5 Ark. 34 | Ark. | 1843
By the Court,
This Court is aware that the opinion delivered in the case of Berry vs. Linton, 1 Ark. Rep. 252, did not give universal satisfaction to the bar, at the time. The rule there settled, however, inflexibly determines a rule of practice, relating to the important question of the jurisdiction of different branches of the judicial department of the government. It is there settled, that “two or more separate causes of action, each less than one hundred dollars, but amounting, in all, to more than one hundred dollars, cannot be joined together in one declaration, so as to give the Circuit Court jurisdiction.” Now, it is to be observed, that the Court here acted upon the principle that a plaintiff could not, by any act of his own, oust the justices of the peace of jurisdiction of contracts of which they had exclusive jurisdiction by the law and the constitution.

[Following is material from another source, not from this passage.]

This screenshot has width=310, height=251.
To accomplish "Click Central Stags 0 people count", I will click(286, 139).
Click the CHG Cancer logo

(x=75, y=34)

So particular have this Court been not to suffer parties, by any species of pleading, to avoid the exclusive original jurisdiction of the justices, that they have expressly decided that, “although a plaintiff declares for principal and interest, and so claims more than a hundred dollars, jurisdiction is not thereby given.” Fisher vs. Hall & Childress, 1 Ark. Rep. 275. The Court then adds: “All courts in^his State are courts of limited and prescribed jurisdictions-” The principles here settled have not been found to produce any inconvenience in practice, nor have they been controverted by the production of any high precedent applicable in fact. These principles will not now be disturbed.
It being, then, settled that the justice cannot be ousted of his jurisdiction on a contract for a sum less than one hundred dollars, it follows, of course, that two of the demands set forth in the only count of the declaration in the case at bar, belong, exclusively, to the jurisdiction of the justice of the peace; and surely it will not be seriously contended that the justice was ousted of his jurisdiction by inserting, in the same count, an amount certainly within the jurisdiction of the Circuit Court. There was, therefore, certainly error in rendering the judgment for the two amounts below the jurisdiction of the court which adjudicated the case. The judgment, therefore, in our opinion, was correctly reversed.
It has been agreed that the plaintiff below might appear in this Court, and enter his remittitur as to the small demands. Whenever a case presents itself where such a motion is made, this point will be duly considered. In the absence of such motion, and the judgment feeing for too much, this Court will reverse the judgment below. See Thompson vs. Thompson, decided at the present term of this Court.